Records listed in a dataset
* * * *
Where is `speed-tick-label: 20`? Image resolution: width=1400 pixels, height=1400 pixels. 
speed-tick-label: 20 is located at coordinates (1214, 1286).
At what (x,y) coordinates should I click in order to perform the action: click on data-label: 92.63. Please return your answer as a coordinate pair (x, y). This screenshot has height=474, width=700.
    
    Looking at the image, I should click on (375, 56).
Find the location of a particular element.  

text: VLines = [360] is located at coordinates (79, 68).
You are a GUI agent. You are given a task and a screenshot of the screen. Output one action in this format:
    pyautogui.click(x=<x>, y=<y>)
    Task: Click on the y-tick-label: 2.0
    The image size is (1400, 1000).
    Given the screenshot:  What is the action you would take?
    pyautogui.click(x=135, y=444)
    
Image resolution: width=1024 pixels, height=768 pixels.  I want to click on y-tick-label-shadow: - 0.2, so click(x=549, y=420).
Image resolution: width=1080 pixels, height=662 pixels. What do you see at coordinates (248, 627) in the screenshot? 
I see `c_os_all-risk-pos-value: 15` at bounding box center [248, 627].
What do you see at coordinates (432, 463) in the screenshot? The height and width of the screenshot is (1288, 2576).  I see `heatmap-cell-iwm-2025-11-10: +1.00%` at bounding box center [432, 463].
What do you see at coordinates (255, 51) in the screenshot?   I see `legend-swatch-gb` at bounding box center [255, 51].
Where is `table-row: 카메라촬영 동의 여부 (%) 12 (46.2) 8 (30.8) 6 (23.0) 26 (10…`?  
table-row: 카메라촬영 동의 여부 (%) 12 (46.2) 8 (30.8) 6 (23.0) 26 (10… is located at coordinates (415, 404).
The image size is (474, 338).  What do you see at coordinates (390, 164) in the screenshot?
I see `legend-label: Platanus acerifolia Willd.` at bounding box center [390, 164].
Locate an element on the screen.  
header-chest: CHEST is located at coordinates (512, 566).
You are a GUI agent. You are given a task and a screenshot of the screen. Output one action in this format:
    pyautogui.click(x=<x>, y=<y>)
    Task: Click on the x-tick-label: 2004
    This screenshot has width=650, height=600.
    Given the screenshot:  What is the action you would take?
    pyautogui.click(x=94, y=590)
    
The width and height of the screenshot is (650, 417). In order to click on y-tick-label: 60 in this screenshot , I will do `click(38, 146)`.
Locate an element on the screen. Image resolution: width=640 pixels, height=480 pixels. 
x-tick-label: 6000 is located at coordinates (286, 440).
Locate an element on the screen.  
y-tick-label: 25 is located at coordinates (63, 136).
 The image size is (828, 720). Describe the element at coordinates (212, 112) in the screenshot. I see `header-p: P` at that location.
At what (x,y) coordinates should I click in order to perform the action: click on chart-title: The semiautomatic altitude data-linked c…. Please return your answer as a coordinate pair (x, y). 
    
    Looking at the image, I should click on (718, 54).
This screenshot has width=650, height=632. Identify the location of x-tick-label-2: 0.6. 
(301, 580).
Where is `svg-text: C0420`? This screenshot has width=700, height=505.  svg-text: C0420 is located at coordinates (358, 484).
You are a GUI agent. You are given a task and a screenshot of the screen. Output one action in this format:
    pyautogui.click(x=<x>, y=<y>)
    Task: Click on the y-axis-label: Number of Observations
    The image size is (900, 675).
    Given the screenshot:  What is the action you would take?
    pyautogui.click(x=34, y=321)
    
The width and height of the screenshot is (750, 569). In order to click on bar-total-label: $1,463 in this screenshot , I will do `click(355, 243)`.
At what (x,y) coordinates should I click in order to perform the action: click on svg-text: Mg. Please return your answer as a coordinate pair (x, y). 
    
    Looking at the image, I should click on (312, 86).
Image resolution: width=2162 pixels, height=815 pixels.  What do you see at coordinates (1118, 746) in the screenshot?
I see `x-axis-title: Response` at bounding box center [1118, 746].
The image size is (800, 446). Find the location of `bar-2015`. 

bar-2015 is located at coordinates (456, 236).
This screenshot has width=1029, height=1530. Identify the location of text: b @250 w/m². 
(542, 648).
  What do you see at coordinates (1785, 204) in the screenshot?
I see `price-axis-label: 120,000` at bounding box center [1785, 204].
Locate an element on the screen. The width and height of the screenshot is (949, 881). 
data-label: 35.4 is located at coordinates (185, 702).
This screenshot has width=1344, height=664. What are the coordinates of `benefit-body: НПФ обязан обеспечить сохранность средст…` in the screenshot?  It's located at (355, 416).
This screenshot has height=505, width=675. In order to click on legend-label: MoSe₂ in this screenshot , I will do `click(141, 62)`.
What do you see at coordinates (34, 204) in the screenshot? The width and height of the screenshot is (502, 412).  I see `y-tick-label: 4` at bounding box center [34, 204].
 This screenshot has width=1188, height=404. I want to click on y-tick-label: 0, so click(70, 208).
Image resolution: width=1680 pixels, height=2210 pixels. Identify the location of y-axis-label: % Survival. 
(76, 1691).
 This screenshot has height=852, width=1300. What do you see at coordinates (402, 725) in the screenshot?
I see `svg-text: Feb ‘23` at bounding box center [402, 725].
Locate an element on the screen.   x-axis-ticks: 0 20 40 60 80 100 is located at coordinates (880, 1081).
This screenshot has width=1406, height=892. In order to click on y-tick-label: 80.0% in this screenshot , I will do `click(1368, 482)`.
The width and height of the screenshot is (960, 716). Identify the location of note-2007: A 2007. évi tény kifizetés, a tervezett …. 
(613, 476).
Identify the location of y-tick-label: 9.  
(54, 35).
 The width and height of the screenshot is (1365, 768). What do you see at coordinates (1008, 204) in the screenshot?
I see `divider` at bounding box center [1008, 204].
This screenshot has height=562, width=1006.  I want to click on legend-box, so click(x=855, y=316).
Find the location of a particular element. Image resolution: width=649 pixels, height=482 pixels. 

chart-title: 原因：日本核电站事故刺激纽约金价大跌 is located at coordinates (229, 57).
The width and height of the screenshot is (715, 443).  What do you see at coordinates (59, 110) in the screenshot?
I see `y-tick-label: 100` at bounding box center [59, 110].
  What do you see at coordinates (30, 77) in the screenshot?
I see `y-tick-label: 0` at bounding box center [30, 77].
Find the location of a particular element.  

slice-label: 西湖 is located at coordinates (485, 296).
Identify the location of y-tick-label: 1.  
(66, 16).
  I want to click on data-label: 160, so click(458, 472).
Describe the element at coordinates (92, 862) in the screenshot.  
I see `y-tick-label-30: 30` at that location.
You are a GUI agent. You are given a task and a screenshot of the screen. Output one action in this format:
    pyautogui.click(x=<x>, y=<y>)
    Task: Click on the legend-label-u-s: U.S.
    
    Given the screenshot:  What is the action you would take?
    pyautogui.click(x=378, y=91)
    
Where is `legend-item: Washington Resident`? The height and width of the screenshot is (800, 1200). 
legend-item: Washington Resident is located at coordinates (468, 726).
* * * *
HOW TO COMPLETE THIS TASK |
Reproduce every one of the records above verbatim, with no changes of any kind.

RESPONSE TO THIS TASK |
Where is `speed-tick-label: 20`? Image resolution: width=1400 pixels, height=1400 pixels. 
speed-tick-label: 20 is located at coordinates (1214, 1286).
At what (x,y) coordinates should I click in order to perform the action: click on data-label: 92.63. Please return your answer as a coordinate pair (x, y). This screenshot has height=474, width=700.
    
    Looking at the image, I should click on (375, 56).
Find the location of a particular element.  

text: VLines = [360] is located at coordinates (79, 68).
You are a GUI agent. You are given a task and a screenshot of the screen. Output one action in this format:
    pyautogui.click(x=<x>, y=<y>)
    Task: Click on the y-tick-label: 2.0
    The image size is (1400, 1000).
    Given the screenshot:  What is the action you would take?
    pyautogui.click(x=135, y=444)
    
Image resolution: width=1024 pixels, height=768 pixels.  I want to click on y-tick-label-shadow: - 0.2, so click(x=549, y=420).
Image resolution: width=1080 pixels, height=662 pixels. What do you see at coordinates (248, 627) in the screenshot? 
I see `c_os_all-risk-pos-value: 15` at bounding box center [248, 627].
What do you see at coordinates (432, 463) in the screenshot? The height and width of the screenshot is (1288, 2576).  I see `heatmap-cell-iwm-2025-11-10: +1.00%` at bounding box center [432, 463].
What do you see at coordinates (255, 51) in the screenshot?   I see `legend-swatch-gb` at bounding box center [255, 51].
Where is `table-row: 카메라촬영 동의 여부 (%) 12 (46.2) 8 (30.8) 6 (23.0) 26 (10…`?  
table-row: 카메라촬영 동의 여부 (%) 12 (46.2) 8 (30.8) 6 (23.0) 26 (10… is located at coordinates (415, 404).
The image size is (474, 338).  What do you see at coordinates (390, 164) in the screenshot?
I see `legend-label: Platanus acerifolia Willd.` at bounding box center [390, 164].
Locate an element on the screen.  
header-chest: CHEST is located at coordinates (512, 566).
You are a GUI agent. You are given a task and a screenshot of the screen. Output one action in this format:
    pyautogui.click(x=<x>, y=<y>)
    Task: Click on the x-tick-label: 2004
    This screenshot has width=650, height=600.
    Given the screenshot:  What is the action you would take?
    pyautogui.click(x=94, y=590)
    
The width and height of the screenshot is (650, 417). In order to click on y-tick-label: 60 in this screenshot , I will do `click(38, 146)`.
Locate an element on the screen. Image resolution: width=640 pixels, height=480 pixels. 
x-tick-label: 6000 is located at coordinates (286, 440).
Locate an element on the screen.  
y-tick-label: 25 is located at coordinates (63, 136).
 The image size is (828, 720). Describe the element at coordinates (212, 112) in the screenshot. I see `header-p: P` at that location.
At what (x,y) coordinates should I click in order to perform the action: click on chart-title: The semiautomatic altitude data-linked c…. Please return your answer as a coordinate pair (x, y). 
    
    Looking at the image, I should click on (718, 54).
This screenshot has width=650, height=632. Identify the location of x-tick-label-2: 0.6. 
(301, 580).
Where is `svg-text: C0420`? This screenshot has width=700, height=505.  svg-text: C0420 is located at coordinates (358, 484).
You are a GUI agent. You are given a task and a screenshot of the screen. Output one action in this format:
    pyautogui.click(x=<x>, y=<y>)
    Task: Click on the y-axis-label: Number of Observations
    The image size is (900, 675).
    Given the screenshot:  What is the action you would take?
    pyautogui.click(x=34, y=321)
    
The width and height of the screenshot is (750, 569). In order to click on bar-total-label: $1,463 in this screenshot , I will do `click(355, 243)`.
At what (x,y) coordinates should I click in order to perform the action: click on svg-text: Mg. Please return your answer as a coordinate pair (x, y). 
    
    Looking at the image, I should click on (312, 86).
Image resolution: width=2162 pixels, height=815 pixels.  What do you see at coordinates (1118, 746) in the screenshot?
I see `x-axis-title: Response` at bounding box center [1118, 746].
The image size is (800, 446). Find the location of `bar-2015`. 

bar-2015 is located at coordinates (456, 236).
This screenshot has width=1029, height=1530. Identify the location of text: b @250 w/m². 
(542, 648).
  What do you see at coordinates (1785, 204) in the screenshot?
I see `price-axis-label: 120,000` at bounding box center [1785, 204].
Locate an element on the screen. The width and height of the screenshot is (949, 881). 
data-label: 35.4 is located at coordinates (185, 702).
This screenshot has width=1344, height=664. What are the coordinates of `benefit-body: НПФ обязан обеспечить сохранность средст…` in the screenshot?  It's located at (355, 416).
This screenshot has height=505, width=675. In order to click on legend-label: MoSe₂ in this screenshot , I will do `click(141, 62)`.
What do you see at coordinates (34, 204) in the screenshot? The width and height of the screenshot is (502, 412).  I see `y-tick-label: 4` at bounding box center [34, 204].
 This screenshot has width=1188, height=404. I want to click on y-tick-label: 0, so click(70, 208).
Image resolution: width=1680 pixels, height=2210 pixels. Identify the location of y-axis-label: % Survival. 
(76, 1691).
 This screenshot has height=852, width=1300. What do you see at coordinates (402, 725) in the screenshot?
I see `svg-text: Feb ‘23` at bounding box center [402, 725].
Locate an element on the screen.   x-axis-ticks: 0 20 40 60 80 100 is located at coordinates (880, 1081).
This screenshot has width=1406, height=892. In order to click on y-tick-label: 80.0% in this screenshot , I will do `click(1368, 482)`.
The width and height of the screenshot is (960, 716). Identify the location of note-2007: A 2007. évi tény kifizetés, a tervezett …. 
(613, 476).
Identify the location of y-tick-label: 9.  
(54, 35).
 The width and height of the screenshot is (1365, 768). What do you see at coordinates (1008, 204) in the screenshot?
I see `divider` at bounding box center [1008, 204].
This screenshot has height=562, width=1006.  I want to click on legend-box, so click(x=855, y=316).
Find the location of a particular element. Image resolution: width=649 pixels, height=482 pixels. 

chart-title: 原因：日本核电站事故刺激纽约金价大跌 is located at coordinates (229, 57).
The width and height of the screenshot is (715, 443).  What do you see at coordinates (59, 110) in the screenshot?
I see `y-tick-label: 100` at bounding box center [59, 110].
  What do you see at coordinates (30, 77) in the screenshot?
I see `y-tick-label: 0` at bounding box center [30, 77].
Find the location of a particular element.  

slice-label: 西湖 is located at coordinates (485, 296).
Identify the location of y-tick-label: 1.  
(66, 16).
  I want to click on data-label: 160, so click(458, 472).
Describe the element at coordinates (92, 862) in the screenshot.  
I see `y-tick-label-30: 30` at that location.
You are a GUI agent. You are given a task and a screenshot of the screen. Output one action in this format:
    pyautogui.click(x=<x>, y=<y>)
    Task: Click on the legend-label-u-s: U.S.
    
    Given the screenshot:  What is the action you would take?
    pyautogui.click(x=378, y=91)
    
Where is `legend-item: Washington Resident`? The height and width of the screenshot is (800, 1200). 
legend-item: Washington Resident is located at coordinates (468, 726).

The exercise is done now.